Quella stessa formula sarei riuscito a rintracciare qualche anno dopo, scoprendola essere comune a varie regioni del Sud Italia. La riporto nella versione galatonese, probabilmente mutila, perché almeno questa non vada perduta: Lunitìa santa, martitìa santa, mircutìa santa, sciuitìa santa, innirdìa santa, sàbatu santu, li jermi tagghiandu. A lu giurnu ti Pasca, lu erme si scàscia. A la tumènica maggiore, tira li jermi ti mienzu lu core. A la tumènica iàta, tira li jermi ti la custàta. Santu Paulu mia, ca a Roma scisti, comu la spata allu cintu purtàsti, comu tagghiasti la capu a lu serpente, cusì tagghia quistu erme, t’intra a questa entre (Lunedì santo, martedì santo, mercoledì santo, giovedì santo, venerdì santo, sabato santo, i vermi tagliando. Il giorno di Pasqua, il verme si distrugge. La domenica maggiore, togli di mezzo i vermi dal cuore. La domenica beata, allontana i vermi dalla cassa toracica. San Paolo mio, che andasti a Roma, come portasti la spada alla cintura, come tagliasti la testa al serpente, così taglia questo verme all’interno di questo ventre). I giorni menzionati sono i giorni che precedono la morte di Cristo e la sua resurrezione nel giorno di Pasqua.

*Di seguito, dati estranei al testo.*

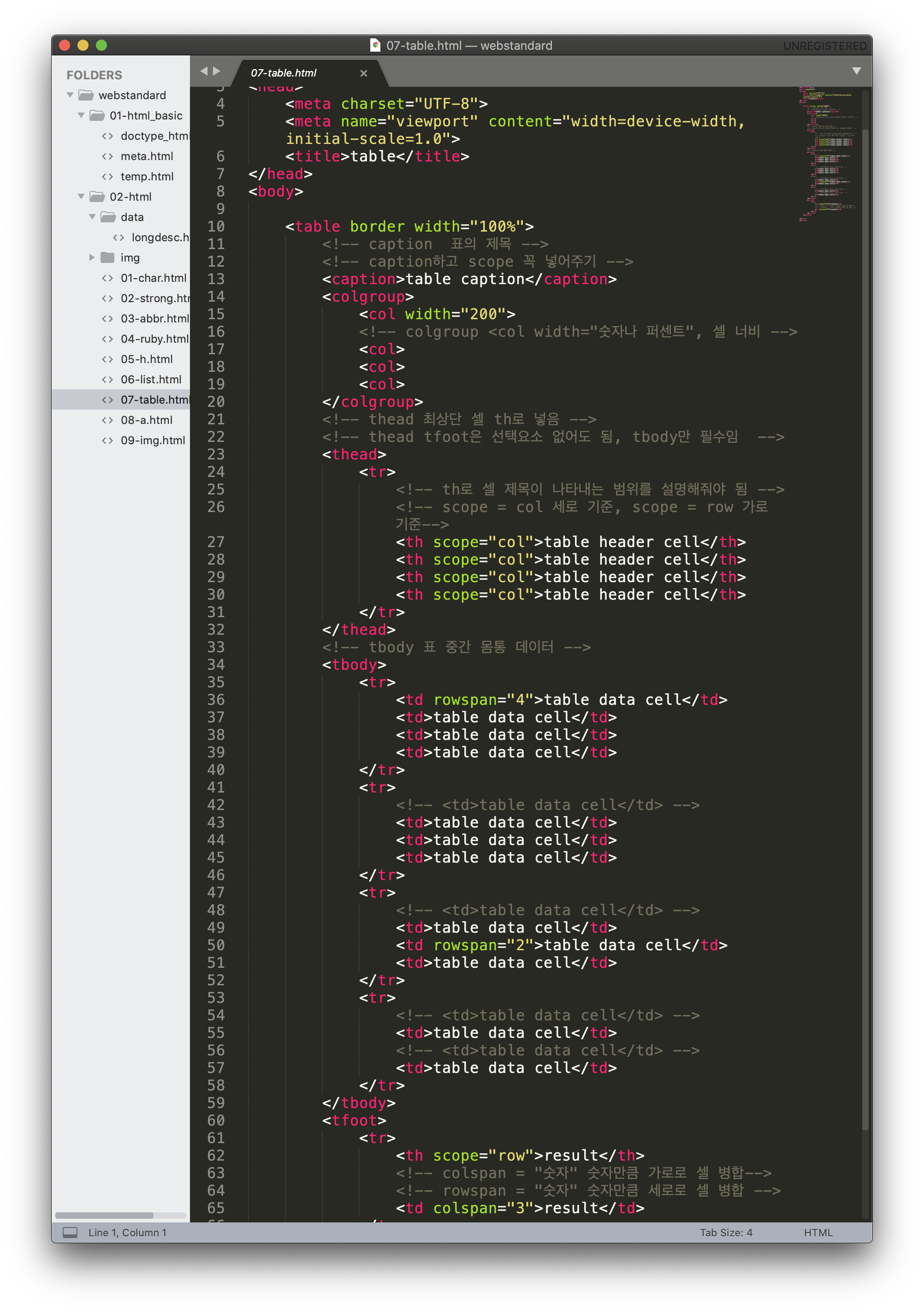The width and height of the screenshot is (924, 1311).
Task: Click the back navigation arrow beside tabs
Action: pos(204,71)

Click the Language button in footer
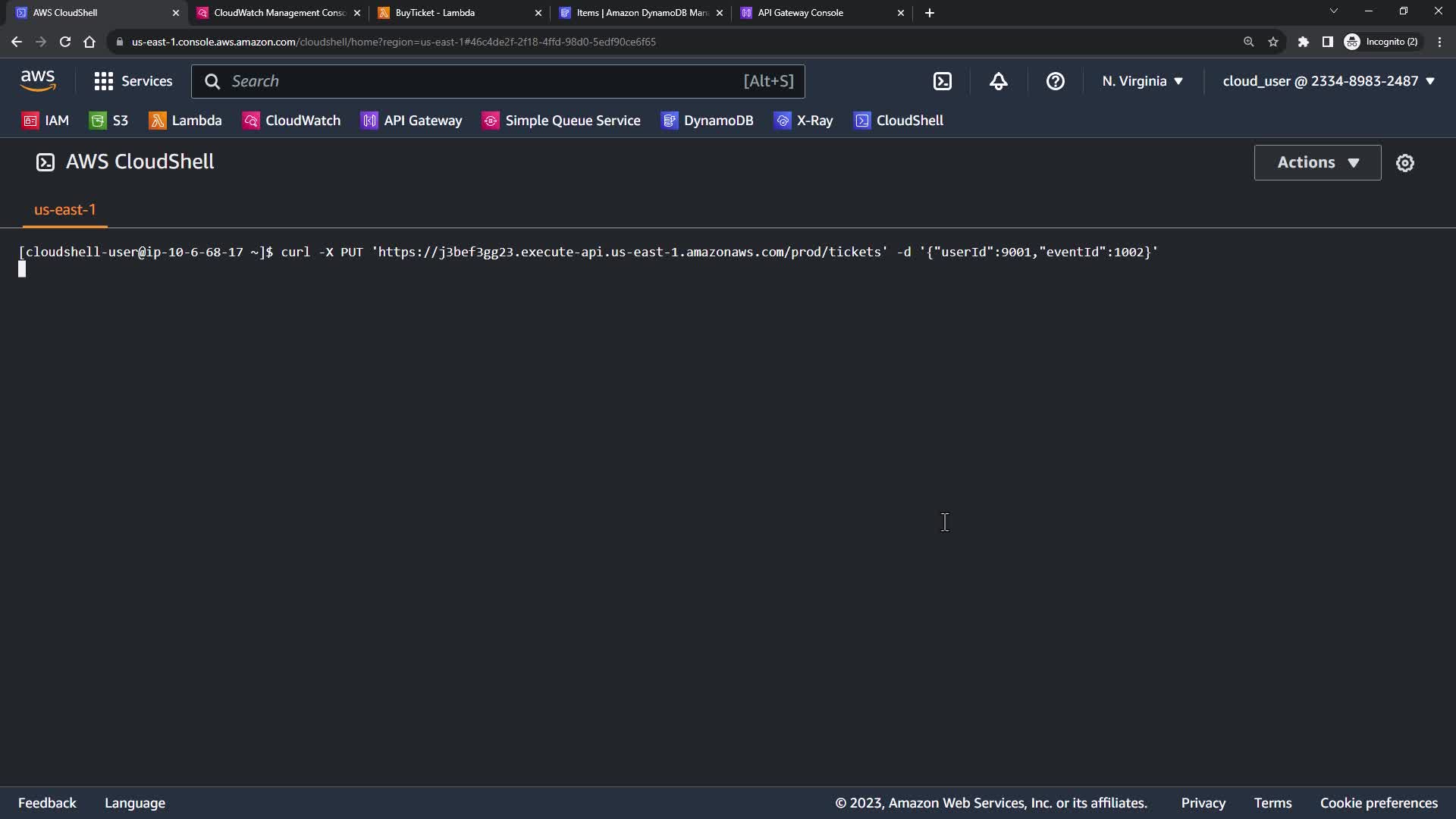tap(135, 803)
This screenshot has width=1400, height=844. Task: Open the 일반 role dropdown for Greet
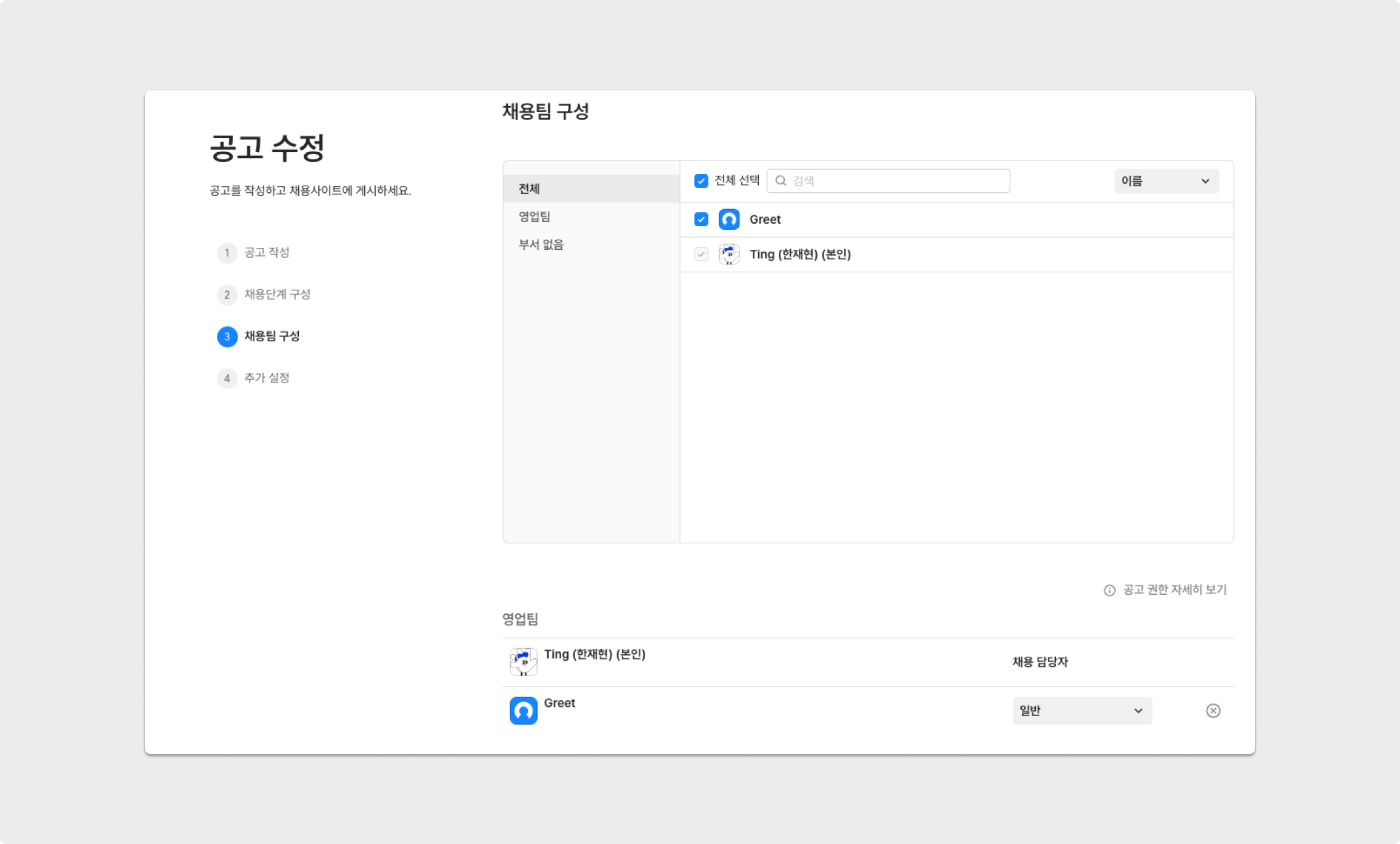pyautogui.click(x=1081, y=711)
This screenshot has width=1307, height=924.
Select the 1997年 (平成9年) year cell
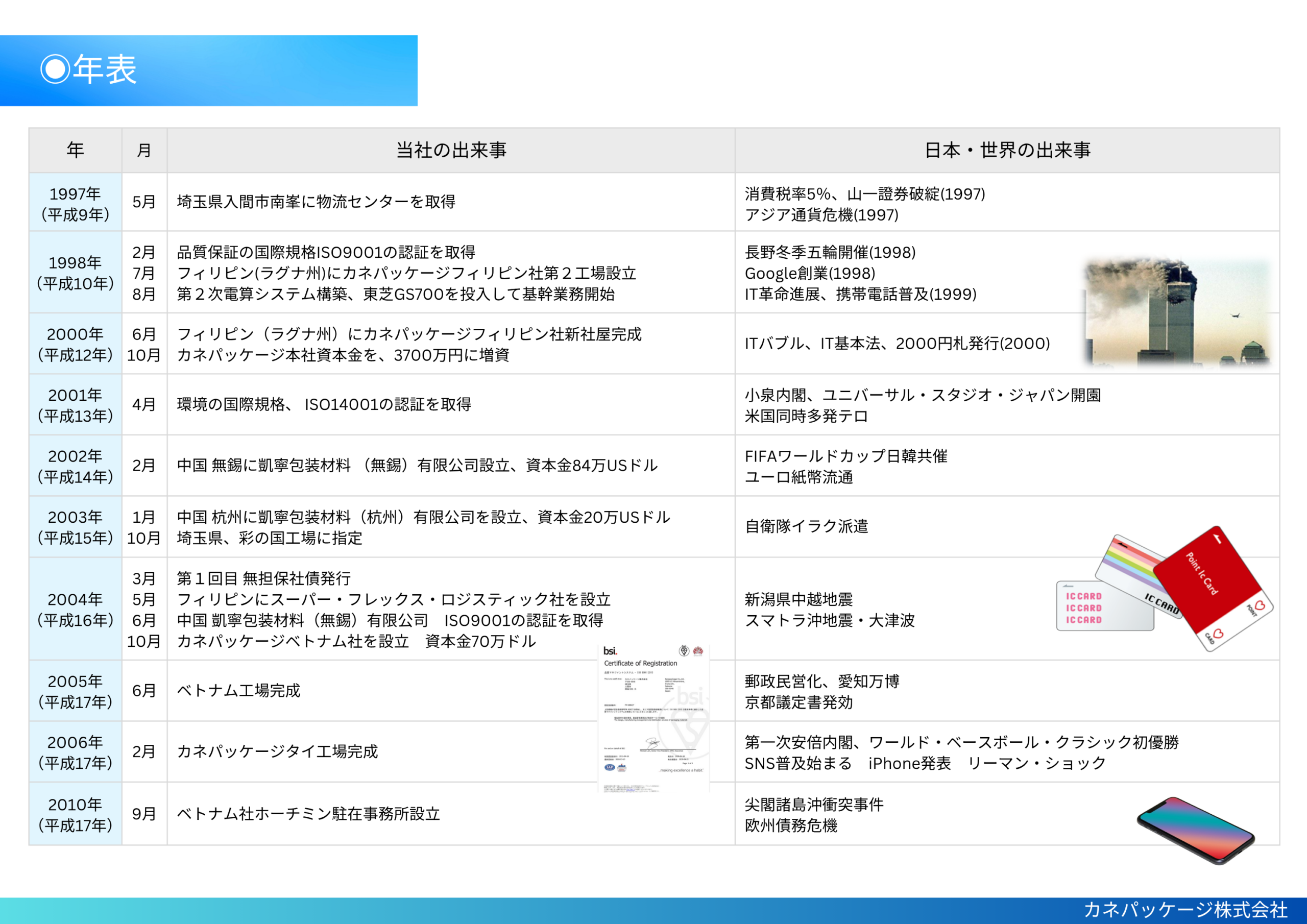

Ripercorrendoli, la guaritrice evocava i momenti salienti della passione del Redentore, preludio alla sua vittoria sul peccato e sulla morte, insistendo implicitamente sui binomi “dolore-guarigione” e “morte-vita e prefigurando il medesimo passaggio alla “salute-salvezza” (nell’accezione latina di salus) per il paziente. Così pure l’ingiunzione ai vermi di allontanarsi da petto e cassa toracica esorcizzava il male racchiuso nei vermi, assimilabile ad un veleno mortifero cui non bisogna consentire la risalita verso il cuore. L’invocazione all’apostolo Paolo, inoltre, conferma come nel Salento di un tempo venisse chiesta l’intercessione del santo negli esorcismi contro gli animali, gli insetti e gli organismi nocivi per l’uomo. Da quanto presentato finora, poi, emerge un dato di fatto: le donne, in un’età segnata teoricamente dal maschilismo, si dimostravano le reali detentrici del potere familiare e sociale. Un potere semiassoluto, mediato direttamente da Dio, sulla vita e sulla salute delle creature da loro stesse generate.